Some people don’t start climbing until later in life. With her daughter away at college, Gabi Rothenstein,45, started climbing at age 40 after pursuing many other sports, including sky diving. “It just didn’t do it for me,” she says. Attracted to the problem solving of climbing and reaching a balance of body and mind, she says her goal is continuous improvement, and she has made a conscious effort to focus on technique, “I used to think, hey, you’ve got legs too, so start using them!” When asked how climbing has affected her approach to life, she counters by saying, “My approach to life is reflected in my climbing. Work hard, [push a little harder each time], be honest with yourself and others around you, and have fun while doing it.” Frank, like Rothenstein, is not overly focused on grades, “While I hope to send my hardest redpoint this winter in Thailand, ultimately my goals for climbing have more to do with [fitness], lifestyle, travel, and overall experiences.”

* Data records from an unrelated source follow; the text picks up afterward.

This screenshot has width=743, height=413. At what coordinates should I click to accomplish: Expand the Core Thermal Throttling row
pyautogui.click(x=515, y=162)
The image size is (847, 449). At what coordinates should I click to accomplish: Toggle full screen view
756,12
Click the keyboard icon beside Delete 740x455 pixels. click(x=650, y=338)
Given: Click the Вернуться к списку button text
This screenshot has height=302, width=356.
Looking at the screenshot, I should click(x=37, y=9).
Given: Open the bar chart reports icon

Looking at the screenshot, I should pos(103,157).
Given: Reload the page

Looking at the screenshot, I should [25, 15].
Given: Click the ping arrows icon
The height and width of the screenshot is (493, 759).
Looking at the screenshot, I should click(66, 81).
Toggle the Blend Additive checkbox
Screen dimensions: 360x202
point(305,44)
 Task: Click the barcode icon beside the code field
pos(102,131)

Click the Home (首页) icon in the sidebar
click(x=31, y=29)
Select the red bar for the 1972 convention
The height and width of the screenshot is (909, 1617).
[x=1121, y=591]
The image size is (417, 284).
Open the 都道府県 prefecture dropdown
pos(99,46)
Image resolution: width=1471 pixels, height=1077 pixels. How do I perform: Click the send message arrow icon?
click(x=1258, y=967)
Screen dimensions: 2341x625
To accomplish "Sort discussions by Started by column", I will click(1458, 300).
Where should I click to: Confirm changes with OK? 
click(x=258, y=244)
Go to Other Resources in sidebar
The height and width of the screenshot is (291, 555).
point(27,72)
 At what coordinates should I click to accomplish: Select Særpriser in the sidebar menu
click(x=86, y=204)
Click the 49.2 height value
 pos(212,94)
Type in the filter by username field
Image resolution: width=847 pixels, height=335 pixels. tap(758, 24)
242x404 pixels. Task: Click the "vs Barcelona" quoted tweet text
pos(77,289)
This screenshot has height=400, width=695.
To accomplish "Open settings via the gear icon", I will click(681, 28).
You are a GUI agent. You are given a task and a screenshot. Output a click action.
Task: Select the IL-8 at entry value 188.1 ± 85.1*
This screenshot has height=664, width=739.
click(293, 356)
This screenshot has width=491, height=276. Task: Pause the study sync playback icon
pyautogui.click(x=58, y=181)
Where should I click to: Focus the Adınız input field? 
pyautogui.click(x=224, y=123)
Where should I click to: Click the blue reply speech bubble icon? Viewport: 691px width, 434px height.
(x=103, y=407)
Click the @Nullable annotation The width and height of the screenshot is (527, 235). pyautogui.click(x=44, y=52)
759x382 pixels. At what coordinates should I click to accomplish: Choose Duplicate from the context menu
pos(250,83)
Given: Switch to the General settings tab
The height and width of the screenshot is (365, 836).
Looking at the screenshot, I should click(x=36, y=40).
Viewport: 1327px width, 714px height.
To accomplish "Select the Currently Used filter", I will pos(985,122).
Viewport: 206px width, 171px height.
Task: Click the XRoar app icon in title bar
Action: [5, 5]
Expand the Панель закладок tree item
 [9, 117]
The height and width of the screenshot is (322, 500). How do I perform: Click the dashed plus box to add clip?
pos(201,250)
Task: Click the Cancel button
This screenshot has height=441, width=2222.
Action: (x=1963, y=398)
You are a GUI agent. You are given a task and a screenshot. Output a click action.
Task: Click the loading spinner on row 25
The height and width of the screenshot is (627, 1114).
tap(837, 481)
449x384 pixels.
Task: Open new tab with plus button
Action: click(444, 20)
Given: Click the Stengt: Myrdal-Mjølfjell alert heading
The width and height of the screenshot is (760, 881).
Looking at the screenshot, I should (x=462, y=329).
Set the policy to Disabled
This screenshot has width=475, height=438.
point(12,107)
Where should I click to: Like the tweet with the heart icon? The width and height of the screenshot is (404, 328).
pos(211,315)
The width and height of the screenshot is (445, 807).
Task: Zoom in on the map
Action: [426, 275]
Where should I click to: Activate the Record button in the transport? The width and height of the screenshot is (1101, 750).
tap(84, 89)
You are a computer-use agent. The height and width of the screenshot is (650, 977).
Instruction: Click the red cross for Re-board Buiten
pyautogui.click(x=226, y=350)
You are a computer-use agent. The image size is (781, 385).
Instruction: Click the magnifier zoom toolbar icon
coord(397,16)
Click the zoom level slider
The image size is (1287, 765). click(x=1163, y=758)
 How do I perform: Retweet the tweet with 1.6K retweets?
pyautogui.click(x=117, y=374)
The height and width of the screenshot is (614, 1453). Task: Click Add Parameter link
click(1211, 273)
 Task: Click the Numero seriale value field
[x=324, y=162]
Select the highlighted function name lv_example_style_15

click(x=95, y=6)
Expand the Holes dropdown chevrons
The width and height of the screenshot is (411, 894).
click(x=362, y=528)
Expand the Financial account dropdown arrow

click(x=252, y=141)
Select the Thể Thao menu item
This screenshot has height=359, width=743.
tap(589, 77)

Of the women I spoke with, one exception granted, young children were not in the picture. “Parents need to adjust their climbing goals and expectations for a while,” says McGilvray. But many people make it work. Taking advantage of parental leave, boulderer Katerine Martin, with her partner and newborn embarked on a four month road trip from Canada to Mexico, and back. The well-profiled Jacinda Hunter, 32, mother of four, and nurse, recently redpointed a 5.14b, and describes herself as “a working mom with a hobby.” At a recent Tour de Bloc competition in Quebec, three of the six finalists were mothers. Looking to my own experiences, increasingly I am seeing children crop up at the crag, whether napping in carriers, playing in the dirt, or trying out a climb of their own. Once, I met a couple who brought a nanny to the crag so mommy and daddy could focus on their projects. It goes to show anything is possible with a little creativity.
It seems whether you move across the country or continent, or stay put, have a demanding career or not, climb 5.10a or 5.14a, it’s about the life you create for yourself, and the balance you achieve within of all your choices. Happiness research speaks of cross-level-coherence to describe when your personality, your coping mechanisms and your life line up. All of the levels interlock creating a sense of peace and purpose. One of my favourite authors, Jonathan Haidt, pursuing his own theory of happiness says “love and [vital engagement] are crucial for human happiness, because when done well they draw us out of ourselves and into connection with people and projects. Happiness comes from getting these connections right; or more simply, happiness comes from between.”